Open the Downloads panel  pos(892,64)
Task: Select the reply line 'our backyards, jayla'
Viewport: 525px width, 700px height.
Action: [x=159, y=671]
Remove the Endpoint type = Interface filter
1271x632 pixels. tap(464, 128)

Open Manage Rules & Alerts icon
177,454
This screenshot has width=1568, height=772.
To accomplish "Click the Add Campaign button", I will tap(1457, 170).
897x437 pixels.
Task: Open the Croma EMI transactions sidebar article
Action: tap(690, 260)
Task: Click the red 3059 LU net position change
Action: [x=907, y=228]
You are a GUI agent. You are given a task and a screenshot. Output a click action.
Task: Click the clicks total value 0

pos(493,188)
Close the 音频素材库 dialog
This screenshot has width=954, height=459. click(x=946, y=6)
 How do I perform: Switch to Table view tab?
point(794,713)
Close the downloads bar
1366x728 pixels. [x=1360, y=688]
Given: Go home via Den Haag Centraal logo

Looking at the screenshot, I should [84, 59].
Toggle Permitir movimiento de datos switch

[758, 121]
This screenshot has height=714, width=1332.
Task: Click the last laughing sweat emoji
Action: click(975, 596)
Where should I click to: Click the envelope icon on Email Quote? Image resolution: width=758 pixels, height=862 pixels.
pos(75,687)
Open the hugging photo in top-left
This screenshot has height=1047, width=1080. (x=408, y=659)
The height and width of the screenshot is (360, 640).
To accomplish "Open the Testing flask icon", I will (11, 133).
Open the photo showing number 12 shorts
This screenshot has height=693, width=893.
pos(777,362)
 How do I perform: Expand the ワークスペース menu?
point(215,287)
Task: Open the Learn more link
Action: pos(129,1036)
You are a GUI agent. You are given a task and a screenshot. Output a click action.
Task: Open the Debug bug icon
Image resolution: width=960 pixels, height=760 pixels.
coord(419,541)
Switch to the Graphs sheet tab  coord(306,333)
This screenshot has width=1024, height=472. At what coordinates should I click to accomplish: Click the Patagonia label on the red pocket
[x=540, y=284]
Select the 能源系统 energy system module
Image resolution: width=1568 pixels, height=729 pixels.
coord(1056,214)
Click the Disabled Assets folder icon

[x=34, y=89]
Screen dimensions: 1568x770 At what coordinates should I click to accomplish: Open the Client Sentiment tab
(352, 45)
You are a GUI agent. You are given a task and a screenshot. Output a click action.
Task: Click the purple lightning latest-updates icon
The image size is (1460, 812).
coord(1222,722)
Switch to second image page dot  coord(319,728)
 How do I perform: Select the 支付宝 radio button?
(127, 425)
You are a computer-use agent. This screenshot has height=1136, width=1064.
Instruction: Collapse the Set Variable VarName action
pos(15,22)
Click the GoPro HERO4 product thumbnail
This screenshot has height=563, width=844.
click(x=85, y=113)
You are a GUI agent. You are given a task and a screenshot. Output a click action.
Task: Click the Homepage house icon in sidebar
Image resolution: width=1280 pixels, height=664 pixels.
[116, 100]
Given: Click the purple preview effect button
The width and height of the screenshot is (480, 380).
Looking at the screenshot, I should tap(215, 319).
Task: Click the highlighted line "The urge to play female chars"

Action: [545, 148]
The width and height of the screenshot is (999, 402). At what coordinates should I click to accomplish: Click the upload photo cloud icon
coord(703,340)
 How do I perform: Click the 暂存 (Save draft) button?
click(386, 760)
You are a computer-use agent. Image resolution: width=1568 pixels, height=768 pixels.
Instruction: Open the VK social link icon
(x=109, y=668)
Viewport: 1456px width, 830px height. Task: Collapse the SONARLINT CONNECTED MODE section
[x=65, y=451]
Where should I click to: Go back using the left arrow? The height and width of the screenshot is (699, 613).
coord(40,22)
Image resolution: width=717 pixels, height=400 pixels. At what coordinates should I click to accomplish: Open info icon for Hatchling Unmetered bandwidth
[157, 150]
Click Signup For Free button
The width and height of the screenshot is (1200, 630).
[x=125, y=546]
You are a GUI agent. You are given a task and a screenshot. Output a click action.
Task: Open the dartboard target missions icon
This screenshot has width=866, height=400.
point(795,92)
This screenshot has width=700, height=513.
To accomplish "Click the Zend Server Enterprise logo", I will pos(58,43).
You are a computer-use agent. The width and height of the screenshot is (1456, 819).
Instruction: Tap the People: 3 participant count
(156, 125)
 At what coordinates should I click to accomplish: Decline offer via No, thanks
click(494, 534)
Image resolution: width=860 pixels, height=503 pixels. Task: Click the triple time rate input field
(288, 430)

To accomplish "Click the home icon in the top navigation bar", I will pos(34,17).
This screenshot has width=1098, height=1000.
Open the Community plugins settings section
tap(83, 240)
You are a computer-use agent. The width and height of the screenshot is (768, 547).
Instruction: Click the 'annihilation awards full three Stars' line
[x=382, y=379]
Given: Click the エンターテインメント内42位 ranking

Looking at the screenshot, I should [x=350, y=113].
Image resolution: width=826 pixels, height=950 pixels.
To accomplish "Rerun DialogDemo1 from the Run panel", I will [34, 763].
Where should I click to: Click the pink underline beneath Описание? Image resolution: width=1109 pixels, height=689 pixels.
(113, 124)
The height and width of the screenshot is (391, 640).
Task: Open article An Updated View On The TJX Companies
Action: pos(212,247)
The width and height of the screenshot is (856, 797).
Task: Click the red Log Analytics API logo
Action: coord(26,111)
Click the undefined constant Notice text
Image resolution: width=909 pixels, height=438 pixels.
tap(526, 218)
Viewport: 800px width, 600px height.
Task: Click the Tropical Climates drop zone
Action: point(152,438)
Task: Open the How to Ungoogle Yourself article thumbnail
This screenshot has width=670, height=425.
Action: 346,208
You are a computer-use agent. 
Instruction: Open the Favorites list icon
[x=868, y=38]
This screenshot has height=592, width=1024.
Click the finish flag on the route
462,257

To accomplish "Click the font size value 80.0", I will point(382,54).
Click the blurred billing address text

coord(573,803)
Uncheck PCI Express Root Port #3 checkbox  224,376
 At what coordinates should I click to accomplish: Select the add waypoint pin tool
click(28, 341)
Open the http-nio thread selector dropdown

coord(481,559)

*GOAL OF THE EXERCISE:*
Return only the exact lines from the opening of the records through the line that contains "This screenshot has width=1568, height=772.", both included.

*TASK RESULT:*
Open the Downloads panel  pos(892,64)
Task: Select the reply line 'our backyards, jayla'
Viewport: 525px width, 700px height.
Action: [x=159, y=671]
Remove the Endpoint type = Interface filter
1271x632 pixels. tap(464, 128)

Open Manage Rules & Alerts icon
177,454
This screenshot has width=1568, height=772.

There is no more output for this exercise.